Investment bankers are optimistic about initial public offerings for the remainder of the year, according to a recent survey of 100 bankers by accounting firm BDO USA. Nearly 60% expect the number of U.S. IPOs to increase in the second half of 2011, by an average of 9.5% over the number in the first half. Only 13% of bankers expect a decline.
This year has already been a fairly robust one for the IPO market, relatively speaking. Year-to-date, 75 IPOs have priced, according to Renaissance Capital, up from 60 at this point a year ago. And the dollar volume has nearly tripled, with $25.2 billion raised so far this year, compared with $8.8 billion as of last June. So far 151 companies have filed to go public in 2011, up 24% from 2010.
However, the rising tide may not lift all boats. While new-media companies such as LinkedIn and Pandora have received most of the hype, many of the larger IPOs have in fact been those of well-established firms that were backed by private-equity investors. One company in that category, hospital chain HCA Holdings, raised $3.79 billion; another, energy-pipeline firm Kinder Morgan, raised $2.9 billion. By contrast, LinkedIn raised $352 million in its debut. Bankers were most likely to cite the continued presence of such PE-backed firms as a reason they expect deal size to go up. Several, including Toys “R” Us and Dunkin Brands, have already filed to go public.
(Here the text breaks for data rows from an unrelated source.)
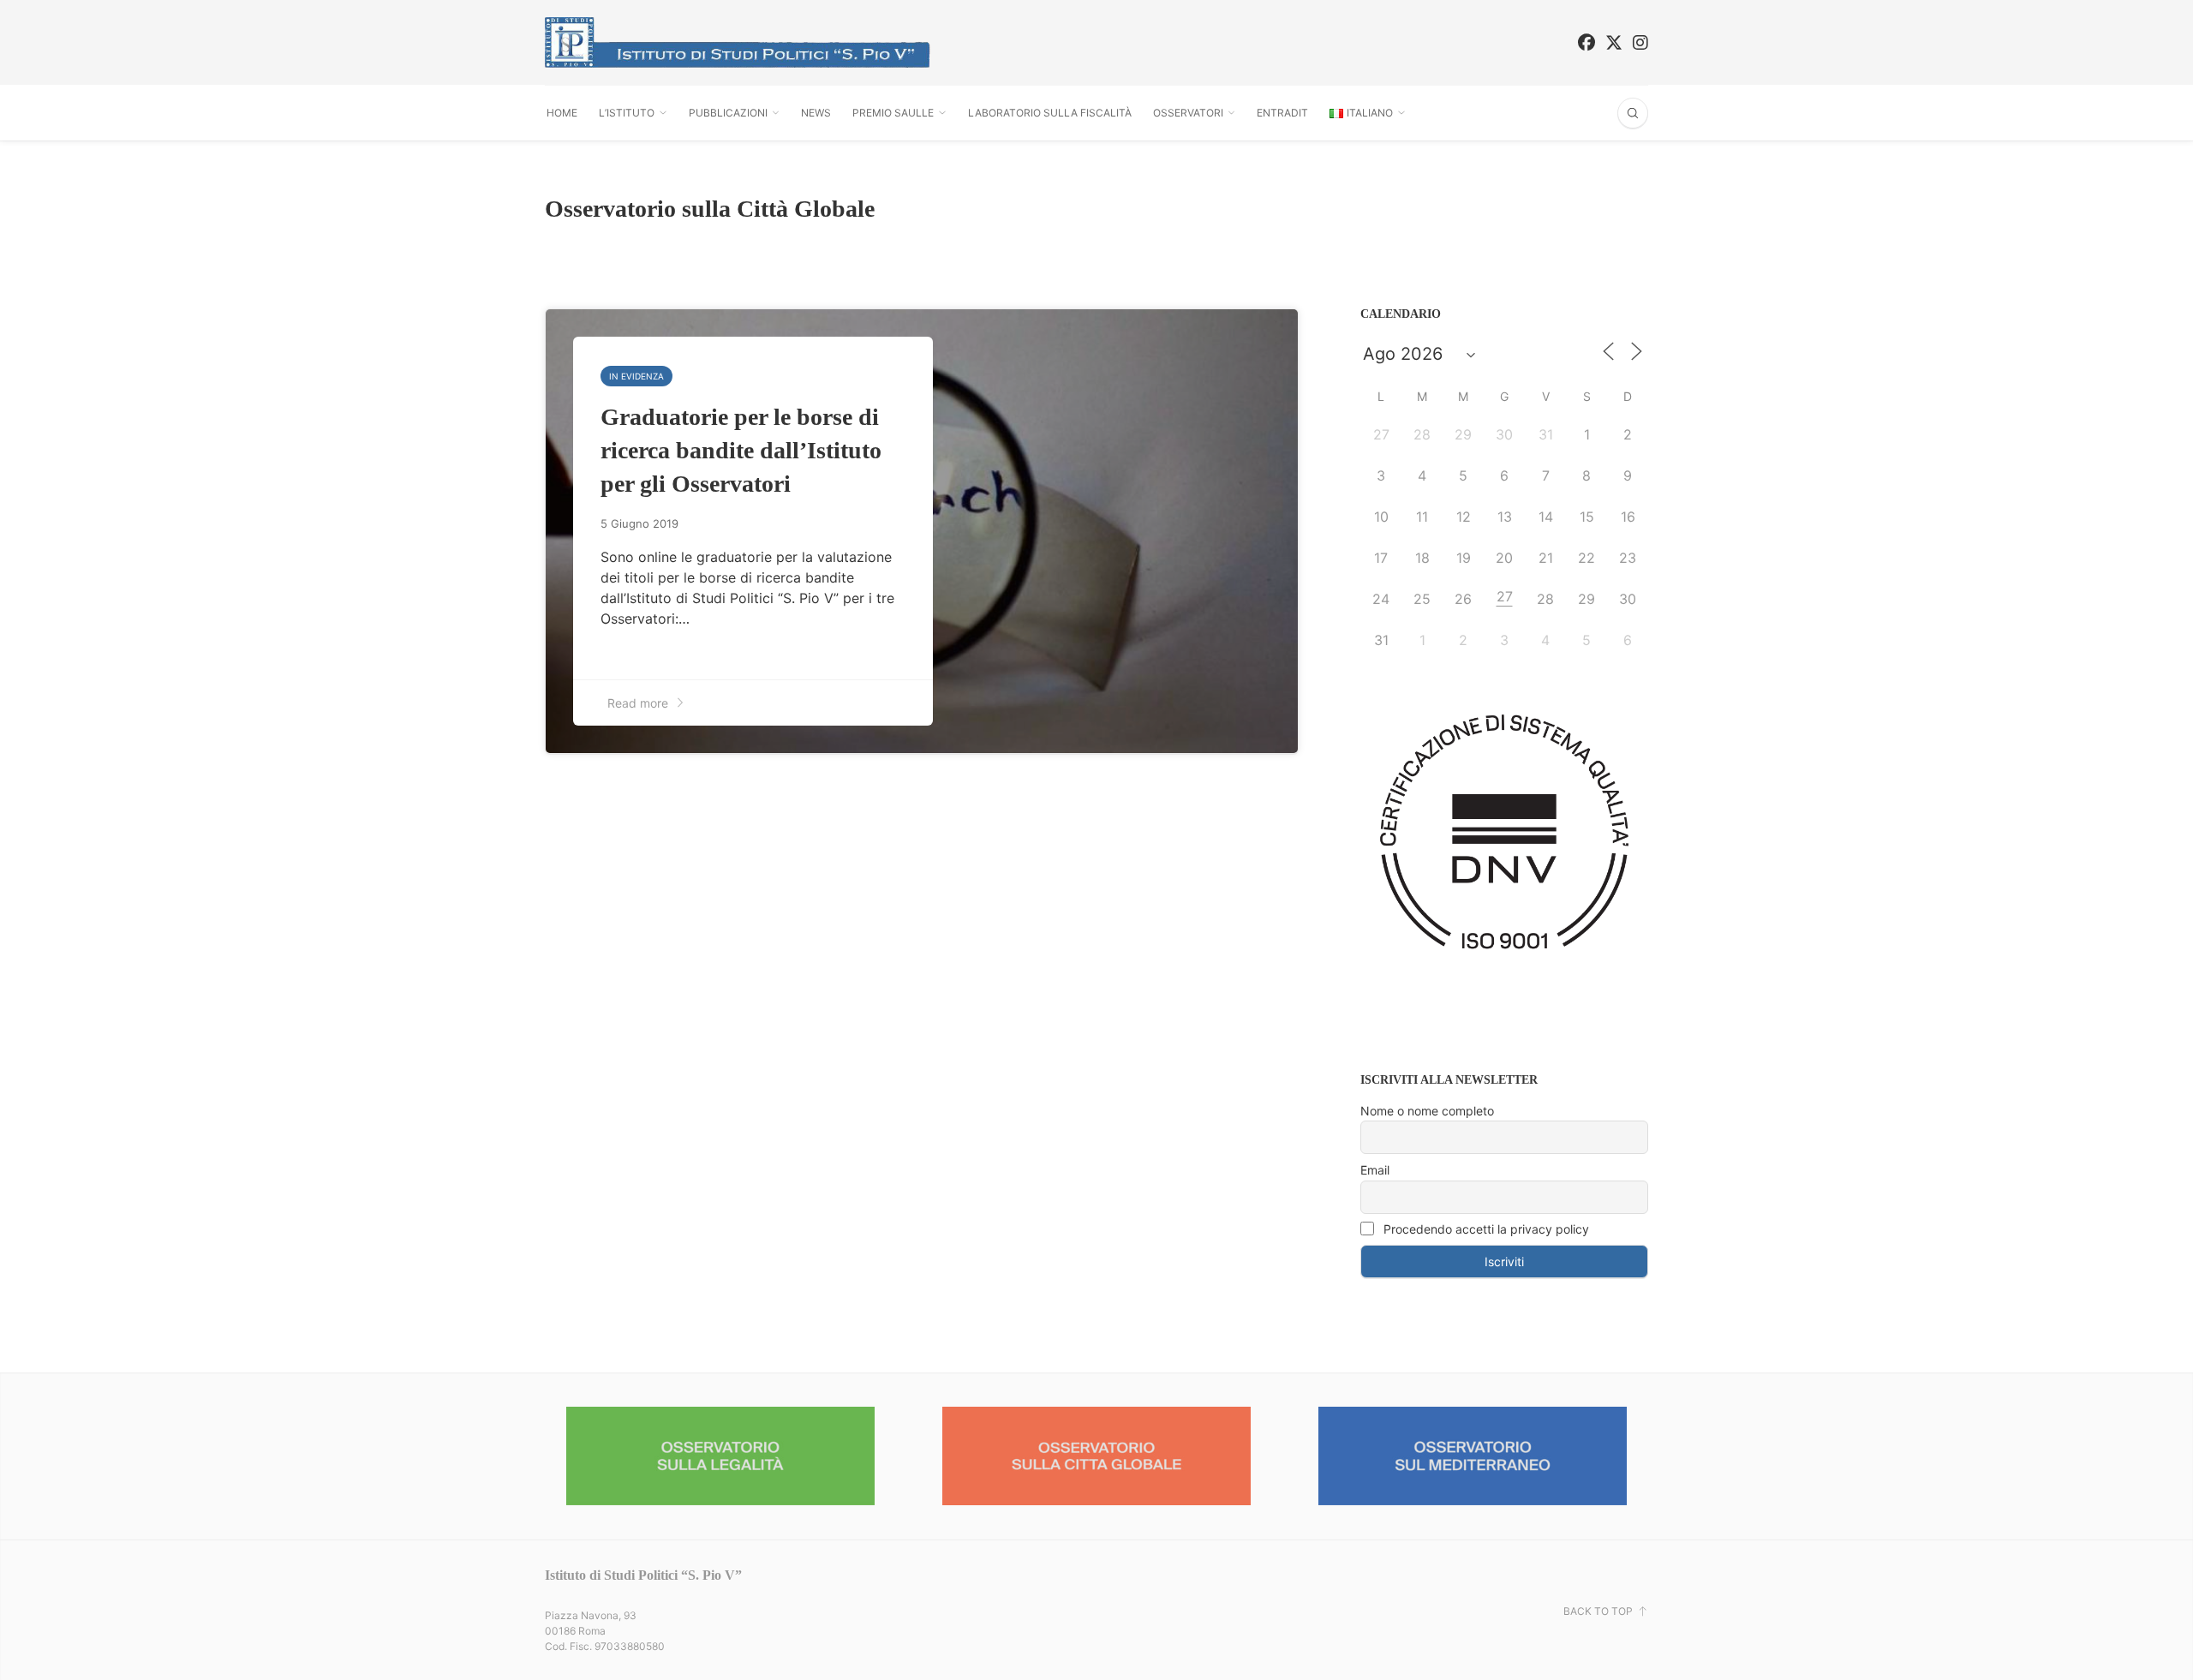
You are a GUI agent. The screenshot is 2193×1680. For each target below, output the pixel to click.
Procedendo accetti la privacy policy (1484, 1229)
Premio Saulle (893, 112)
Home (562, 112)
“These are not necessarily new start-up companies,” says Wendy Hambleton, a partner in the capital markets practice of BDO USA. “Investors are looking for more stability and profitability.”
Indeed, venture capitalists, whose investments are often competing with PE-backed firms for equity-investor dollars, have a different take on the market. In another survey released at the same time as the BDO data, 87% of U.S. venture capitalists say they think the current level of IPO activity is lower than necessary to support the health of the venture-capital industry.
So far, technology has been the most popular industry for IPOs, a trend that is likely to continue. Energy companies also seem to have good support. The votes of confidence are most muted for companies in the consumer/retail and industrial/manufacturing industries.